Beim Spielwaren-Hersteller Simba tummeln sich beispielsweise etwa 30 Zentimeter große Plastikpüppchen in rosa Rüschenkleidern und mit kleinen Kronen auf dem Kopf. Playmobil hat ebenfalls eine eigene Feenwelt geschaffen, die kleine Mädchen mit Wichteln, Einhörnern und zarten Flügelwesen begeistern soll. Auch BIG, der Hersteller der Bobby-Cars, hat sich ganz auf die weibliche Zielgruppe in rosa eingestellt: Die Schiebeautos gibt es inzwischen nicht mehr nur in feuerrot, sondern als pinkfarbene Variante mit Kronen- und Juwelenaufdruck. Sogar den passenden rosa Einachsenanhänger für das Gepäck der Prinzessinnen gibt es zu kaufen. Ravensburger setzt indes mehr auf stil- und modebewusste Mädchen. Mit einem Bastelset können sie ihre eigenen Handtaschen aus Papierstreifen entwerfen und herstellen. Bei den Trends für die Jungs orientieren sich die Hersteller gerne an Kinofilmen.
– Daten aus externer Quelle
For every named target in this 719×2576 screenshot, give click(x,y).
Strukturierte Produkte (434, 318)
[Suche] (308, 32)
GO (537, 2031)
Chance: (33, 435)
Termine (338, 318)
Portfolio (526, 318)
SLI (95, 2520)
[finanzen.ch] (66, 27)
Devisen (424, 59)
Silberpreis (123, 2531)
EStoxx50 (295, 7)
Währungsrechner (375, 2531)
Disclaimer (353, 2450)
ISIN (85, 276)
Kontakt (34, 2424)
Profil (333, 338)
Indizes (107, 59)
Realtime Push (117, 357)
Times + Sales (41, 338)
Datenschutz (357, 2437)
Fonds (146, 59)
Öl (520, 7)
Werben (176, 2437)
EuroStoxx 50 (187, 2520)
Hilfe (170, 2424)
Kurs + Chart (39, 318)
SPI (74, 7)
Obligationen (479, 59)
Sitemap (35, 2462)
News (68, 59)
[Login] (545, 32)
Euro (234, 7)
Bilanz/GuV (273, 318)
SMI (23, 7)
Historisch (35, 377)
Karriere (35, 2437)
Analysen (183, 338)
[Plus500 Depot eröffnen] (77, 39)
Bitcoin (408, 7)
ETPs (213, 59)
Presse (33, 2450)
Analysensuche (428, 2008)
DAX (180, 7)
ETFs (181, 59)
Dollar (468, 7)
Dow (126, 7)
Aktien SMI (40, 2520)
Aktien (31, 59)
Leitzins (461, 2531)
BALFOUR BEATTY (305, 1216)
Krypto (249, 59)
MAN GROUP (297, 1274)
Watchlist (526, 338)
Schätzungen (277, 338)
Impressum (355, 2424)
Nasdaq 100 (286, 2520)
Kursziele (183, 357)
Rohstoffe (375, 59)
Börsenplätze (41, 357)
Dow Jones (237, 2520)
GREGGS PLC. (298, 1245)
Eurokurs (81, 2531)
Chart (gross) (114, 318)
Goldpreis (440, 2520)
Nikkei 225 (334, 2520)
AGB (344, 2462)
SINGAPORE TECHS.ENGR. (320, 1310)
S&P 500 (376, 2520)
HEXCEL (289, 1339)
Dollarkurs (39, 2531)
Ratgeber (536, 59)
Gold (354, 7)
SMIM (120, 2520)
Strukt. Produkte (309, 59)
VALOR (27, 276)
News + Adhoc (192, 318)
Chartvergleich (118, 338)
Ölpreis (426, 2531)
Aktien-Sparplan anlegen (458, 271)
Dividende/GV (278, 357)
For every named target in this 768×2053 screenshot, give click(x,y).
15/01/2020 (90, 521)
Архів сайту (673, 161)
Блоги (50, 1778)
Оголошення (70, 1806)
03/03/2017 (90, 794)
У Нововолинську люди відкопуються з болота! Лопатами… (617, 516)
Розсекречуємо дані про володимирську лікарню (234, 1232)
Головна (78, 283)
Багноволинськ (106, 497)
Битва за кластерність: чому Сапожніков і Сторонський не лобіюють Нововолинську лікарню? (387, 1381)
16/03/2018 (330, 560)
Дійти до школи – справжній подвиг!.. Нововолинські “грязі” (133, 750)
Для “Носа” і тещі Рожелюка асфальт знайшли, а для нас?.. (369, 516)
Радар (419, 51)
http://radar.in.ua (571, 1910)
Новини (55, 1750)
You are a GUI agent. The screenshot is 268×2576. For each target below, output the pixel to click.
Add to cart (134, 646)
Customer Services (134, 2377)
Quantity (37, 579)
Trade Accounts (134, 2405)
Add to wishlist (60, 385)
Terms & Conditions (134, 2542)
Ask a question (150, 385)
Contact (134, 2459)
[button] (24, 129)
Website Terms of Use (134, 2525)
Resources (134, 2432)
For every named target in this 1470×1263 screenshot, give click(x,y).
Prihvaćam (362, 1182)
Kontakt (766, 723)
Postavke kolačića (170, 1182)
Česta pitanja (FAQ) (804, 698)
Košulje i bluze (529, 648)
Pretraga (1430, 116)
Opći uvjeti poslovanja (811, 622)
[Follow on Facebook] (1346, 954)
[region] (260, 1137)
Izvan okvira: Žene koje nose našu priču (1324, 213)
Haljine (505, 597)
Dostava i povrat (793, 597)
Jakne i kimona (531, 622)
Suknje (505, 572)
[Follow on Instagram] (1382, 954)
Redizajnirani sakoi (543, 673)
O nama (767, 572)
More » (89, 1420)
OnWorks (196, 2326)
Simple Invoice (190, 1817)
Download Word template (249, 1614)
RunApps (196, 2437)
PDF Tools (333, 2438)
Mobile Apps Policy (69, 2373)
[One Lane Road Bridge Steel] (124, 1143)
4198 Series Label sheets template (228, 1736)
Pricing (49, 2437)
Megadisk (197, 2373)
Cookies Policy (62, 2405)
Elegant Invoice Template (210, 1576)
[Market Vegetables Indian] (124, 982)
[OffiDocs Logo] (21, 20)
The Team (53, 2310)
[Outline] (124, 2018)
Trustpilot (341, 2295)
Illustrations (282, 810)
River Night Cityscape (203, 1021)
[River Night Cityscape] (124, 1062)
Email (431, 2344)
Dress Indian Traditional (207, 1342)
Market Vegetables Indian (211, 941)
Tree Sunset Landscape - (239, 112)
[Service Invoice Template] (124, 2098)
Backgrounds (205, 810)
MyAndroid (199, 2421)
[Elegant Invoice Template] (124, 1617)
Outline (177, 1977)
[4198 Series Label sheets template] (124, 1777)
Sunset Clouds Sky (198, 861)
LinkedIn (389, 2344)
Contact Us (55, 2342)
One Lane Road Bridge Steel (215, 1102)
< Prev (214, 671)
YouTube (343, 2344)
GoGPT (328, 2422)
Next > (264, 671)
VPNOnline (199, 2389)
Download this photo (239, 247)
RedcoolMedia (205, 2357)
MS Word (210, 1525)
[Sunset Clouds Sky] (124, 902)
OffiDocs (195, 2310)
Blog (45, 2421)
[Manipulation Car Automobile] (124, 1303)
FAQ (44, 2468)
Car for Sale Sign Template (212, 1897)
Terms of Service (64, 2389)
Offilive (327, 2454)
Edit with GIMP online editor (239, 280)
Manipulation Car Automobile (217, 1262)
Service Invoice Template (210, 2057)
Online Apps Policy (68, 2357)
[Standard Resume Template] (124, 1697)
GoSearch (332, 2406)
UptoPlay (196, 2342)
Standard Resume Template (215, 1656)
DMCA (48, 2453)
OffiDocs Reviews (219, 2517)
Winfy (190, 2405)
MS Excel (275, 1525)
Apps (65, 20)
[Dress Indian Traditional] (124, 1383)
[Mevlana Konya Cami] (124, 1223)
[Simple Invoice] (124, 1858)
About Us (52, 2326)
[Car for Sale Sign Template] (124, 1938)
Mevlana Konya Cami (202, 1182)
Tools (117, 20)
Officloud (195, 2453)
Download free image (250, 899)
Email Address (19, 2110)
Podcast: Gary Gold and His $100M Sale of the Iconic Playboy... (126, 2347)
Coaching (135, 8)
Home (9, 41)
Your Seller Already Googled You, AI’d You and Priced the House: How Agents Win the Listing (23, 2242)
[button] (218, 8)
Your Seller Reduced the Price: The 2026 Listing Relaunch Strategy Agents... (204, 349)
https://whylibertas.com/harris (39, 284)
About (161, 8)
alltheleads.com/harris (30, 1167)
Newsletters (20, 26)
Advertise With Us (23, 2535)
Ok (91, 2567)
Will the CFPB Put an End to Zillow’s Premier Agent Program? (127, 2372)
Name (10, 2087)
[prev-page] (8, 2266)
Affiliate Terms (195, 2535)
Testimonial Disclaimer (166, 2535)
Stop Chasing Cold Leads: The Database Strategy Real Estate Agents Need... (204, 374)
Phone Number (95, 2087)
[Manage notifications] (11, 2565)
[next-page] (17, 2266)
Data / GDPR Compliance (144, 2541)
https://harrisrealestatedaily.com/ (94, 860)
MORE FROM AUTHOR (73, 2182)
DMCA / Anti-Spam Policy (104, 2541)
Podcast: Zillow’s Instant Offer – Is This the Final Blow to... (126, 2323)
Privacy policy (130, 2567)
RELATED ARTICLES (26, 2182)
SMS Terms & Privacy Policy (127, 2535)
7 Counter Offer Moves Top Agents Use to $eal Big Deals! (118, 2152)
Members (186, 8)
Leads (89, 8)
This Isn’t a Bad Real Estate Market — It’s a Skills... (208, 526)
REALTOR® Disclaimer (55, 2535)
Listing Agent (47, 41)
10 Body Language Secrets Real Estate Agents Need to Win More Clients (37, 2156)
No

Dickie präsentierte die batteriebetriebene Autorennbahn "Kraken Attack" mit Krake und Piratenschiff als Zubehör. Die Macher orientierten sich beim Design am Kinofilm "Fluch der Karibik". Für das Tischfußball-Spiel Kick-O-Mania bildete der Hersteller die Figuren den Darstellern aus den "Wilde-Kerle"-Filmen nach.

Spielwarenindustrie entdeckt über 40-Jährige

Wegen der niedrigen Geburtenrate hat die Spielebranche inzwischen noch eine ganz andere Zielgruppe entdeckt, nämlich die der Älteren. Ravensburger möchte den Erwachsenen mit Patience-Karten die Zeit vertreiben. Beim Spiel "Weißt du noch...?" ist dagegen Erinnerungsvermögen gefragt, wenn Ereignisse aus der Vergangenheit in die richtige Reihenfolge gebracht werden sollen. Die französische Firma PolyPoly geht noch weiter und richtet sich mit ihren neuen Spielkarten speziell an Senioren: Die Karten sind doppelt so groß wie herkömmliche Karten und mit extra großen Symbolen bedruckt. Außerdem ist am unteren Ende der Karten ein Loch eingestanzt, durch das der Spieler einen Finger stecken kann. "Damit die Karten auch bei heftigem Zittern nicht auf den Boden fallen", erklärt Ronald Bergier von Polypoly. Die weltweit größte Fachmesse für Spielwaren läuft noch bis zum 6. Februar. Rund 2.800 Aussteller aus 60 Ländern zeigen in Nürnberg ihre Neuheiten. Die Veranstalter rechnen mit etwa 79.000 Besucher aus dem In- und Ausland.